Material to process
________

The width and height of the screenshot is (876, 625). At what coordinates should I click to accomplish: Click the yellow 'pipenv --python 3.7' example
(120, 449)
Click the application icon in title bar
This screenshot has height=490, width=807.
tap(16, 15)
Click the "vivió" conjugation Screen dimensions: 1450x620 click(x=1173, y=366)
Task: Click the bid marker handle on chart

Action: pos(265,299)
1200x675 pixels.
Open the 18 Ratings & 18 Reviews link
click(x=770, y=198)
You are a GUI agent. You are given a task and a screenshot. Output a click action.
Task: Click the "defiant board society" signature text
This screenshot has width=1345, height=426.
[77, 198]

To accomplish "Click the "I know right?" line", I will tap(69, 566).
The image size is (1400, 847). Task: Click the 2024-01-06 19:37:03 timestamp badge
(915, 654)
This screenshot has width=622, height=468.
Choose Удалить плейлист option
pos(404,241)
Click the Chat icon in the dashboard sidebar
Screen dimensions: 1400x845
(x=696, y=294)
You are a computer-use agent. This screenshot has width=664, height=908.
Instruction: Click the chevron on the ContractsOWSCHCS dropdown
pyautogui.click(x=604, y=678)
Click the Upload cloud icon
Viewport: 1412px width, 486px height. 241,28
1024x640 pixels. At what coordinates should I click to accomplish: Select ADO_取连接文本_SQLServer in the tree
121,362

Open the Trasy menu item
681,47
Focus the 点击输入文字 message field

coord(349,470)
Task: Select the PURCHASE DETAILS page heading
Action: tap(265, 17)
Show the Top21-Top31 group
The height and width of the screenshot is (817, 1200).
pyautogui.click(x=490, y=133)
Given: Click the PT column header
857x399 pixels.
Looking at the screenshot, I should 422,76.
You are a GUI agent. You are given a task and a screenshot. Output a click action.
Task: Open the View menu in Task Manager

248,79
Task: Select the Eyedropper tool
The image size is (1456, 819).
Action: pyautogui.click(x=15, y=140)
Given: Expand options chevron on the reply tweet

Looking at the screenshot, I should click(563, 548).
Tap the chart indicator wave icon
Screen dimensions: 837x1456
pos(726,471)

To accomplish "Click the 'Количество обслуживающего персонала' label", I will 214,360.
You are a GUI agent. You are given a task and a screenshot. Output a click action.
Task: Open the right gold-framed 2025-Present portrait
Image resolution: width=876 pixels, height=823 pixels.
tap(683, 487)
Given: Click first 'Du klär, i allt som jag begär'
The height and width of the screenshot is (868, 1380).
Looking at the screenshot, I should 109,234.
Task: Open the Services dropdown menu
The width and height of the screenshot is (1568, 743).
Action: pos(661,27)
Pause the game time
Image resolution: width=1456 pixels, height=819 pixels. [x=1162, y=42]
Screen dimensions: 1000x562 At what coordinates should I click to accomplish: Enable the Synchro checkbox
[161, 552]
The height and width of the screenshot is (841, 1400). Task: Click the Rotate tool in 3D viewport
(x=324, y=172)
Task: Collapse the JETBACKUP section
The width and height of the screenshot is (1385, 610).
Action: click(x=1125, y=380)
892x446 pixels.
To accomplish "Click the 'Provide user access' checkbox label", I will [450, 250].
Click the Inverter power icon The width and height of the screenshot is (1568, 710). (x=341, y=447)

________

Exercise requirements
Copy out the entries from the line containing "Focus the 点击输入文字 message field" through the line containing "pos(726,471)", including both of those lines.

Solution to the problem
Focus the 点击输入文字 message field

coord(349,470)
Task: Select the PURCHASE DETAILS page heading
Action: tap(265, 17)
Show the Top21-Top31 group
The height and width of the screenshot is (817, 1200).
pyautogui.click(x=490, y=133)
Given: Click the PT column header
857x399 pixels.
Looking at the screenshot, I should 422,76.
You are a GUI agent. You are given a task and a screenshot. Output a click action.
Task: Open the View menu in Task Manager

248,79
Task: Select the Eyedropper tool
The image size is (1456, 819).
Action: pyautogui.click(x=15, y=140)
Given: Expand options chevron on the reply tweet

Looking at the screenshot, I should click(563, 548).
Tap the chart indicator wave icon
Screen dimensions: 837x1456
pos(726,471)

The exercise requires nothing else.